Hot Take Tuesday: Creed Humphrey

By: Jack Borowsky | @Jack_Borowsky

This 2021 NFL Draft class is shaping up to be a really good one. The interior group is no exception, with many big-name players expected to go very high. With the value of the interior pass rusher continuing to go up, there is a greater emphasis placed on having high-quality players on the inside of the offensive line. That old notion of the most critical position on the offensive line being a left tackle, as the blindside defensive end is the hardest player to stop, is long gone.  

Being able to stop players like Aaron Donald, Fletcher Cox and nose tackles who can get after the quarterback are what the league is transitioning to in 2021. Defensive coordinators are starting to do a lot more to manufacture pressure as well. With all that, the center position is vital for success and there just aren’t enough of them to go around.

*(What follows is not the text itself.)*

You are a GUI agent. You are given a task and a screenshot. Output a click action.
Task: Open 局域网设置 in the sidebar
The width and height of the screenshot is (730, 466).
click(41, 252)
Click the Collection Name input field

Luckily for NFL teams, this year’s class features a player who has the ability to be one of the best in the league: Oklahoma’s Creed Humphrey.  

The best center in the draft has been a well-known name for the past few seasons. Humphrey got his first start early on during his redshirt freshman season and was immediately one of the best players at the position. Most of the time, it takes offensive linemen a while to adjust to the speed and overall play strength required to have success at the collegiate level but that wasn’t the case with Humphrey. He didn’t give up a sack or even a quarterback hurry on the season.  There was even a six-game stretch during the season where he didn’t even give up a pressure.  

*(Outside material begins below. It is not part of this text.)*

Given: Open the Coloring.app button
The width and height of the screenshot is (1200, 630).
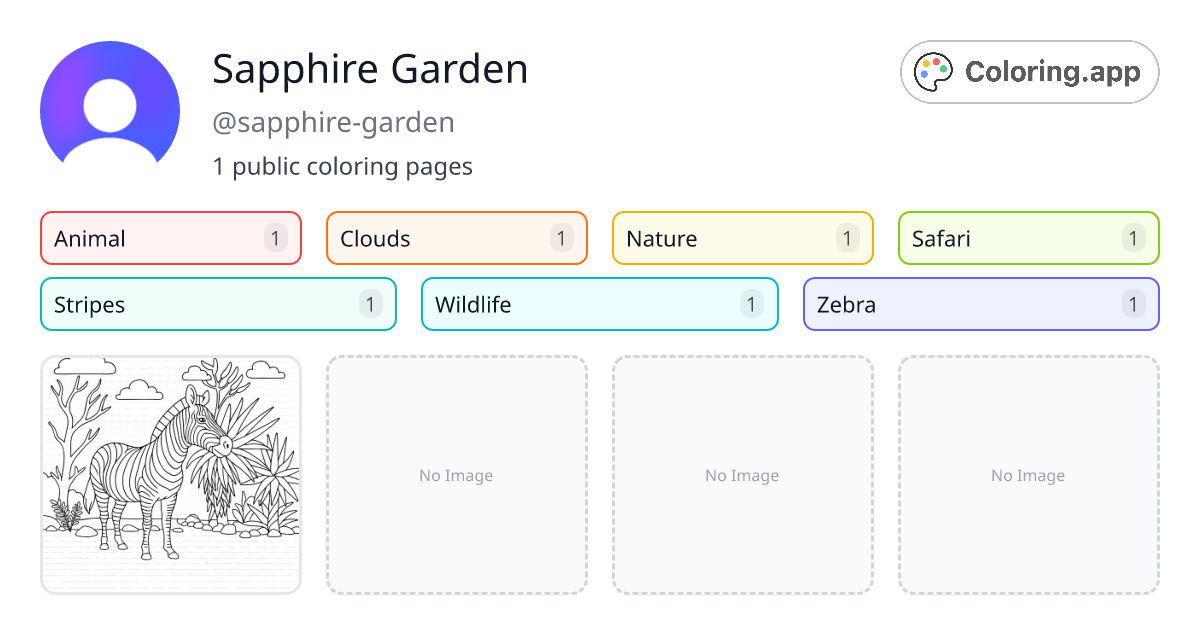Looking at the screenshot, I should coord(1029,71).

The tape backed up Humphrey’s performances too. He had the maturity of an NFL veteran, being asked to do a lot while also protecting the quarterback. Humphrey never looked lost on the field, which shows his intelligence and maturity, two of the most important aspects of playing center. If an organization is taking an offensive lineman high, they expect him to come in and start from day one. Humphrey proved that he won’t have a problem with any adjustments to the next level on his freshman film.  

Going into his redshirt sophomore season, there was a lot of hype that Humphrey had the makings of a future first-round pick. He had a solid season but there were performances like his conference championship game against Baylor that left something to be desired with the amount of talent Humphrey possesses. Rather than jumping ship, as he still would have been a very high draft pick, Humphrey went back to Oklahoma to prove he was the best center in the nation. He did just that.  

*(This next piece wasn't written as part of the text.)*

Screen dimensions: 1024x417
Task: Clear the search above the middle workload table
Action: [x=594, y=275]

It seemed like any mistake that was on Humphrey’s film was fixed this season. He was elite from the first snap of the season until the last. He stepped up in the big moments too. His performances against Oklahoma State and Florida on primetime were excellent. His wrestling background was on full display throughout the season, as he consistently won the leverage battle. Even at 6-foot-5,” there should be no issue with him sticking at center.  

His brute strength allows him to stay very patient and in front of defenders at all times. Humphrey is also always on the field. He didn’t miss a start during his sophomore and junior campaigns. Whoever drafts Humphrey knows they are getting a durable player that can come in from day one and be a high caliber player. The tape speaks for itself with Humphrey and what he’ll bring to the locker room as a leader will be huge.  

Sometimes teams will get caught up in testing numbers and untapped potential but they shouldn’t overthink Humphrey. With the way he progressed from his sophomore to junior season, there is no reason why he can’t be a top-five center a few years into his NFL career. With all that in mind, Humphrey is the best interior offensive linemen in the draft and he has the ability to end up as an All-Pro caliber player.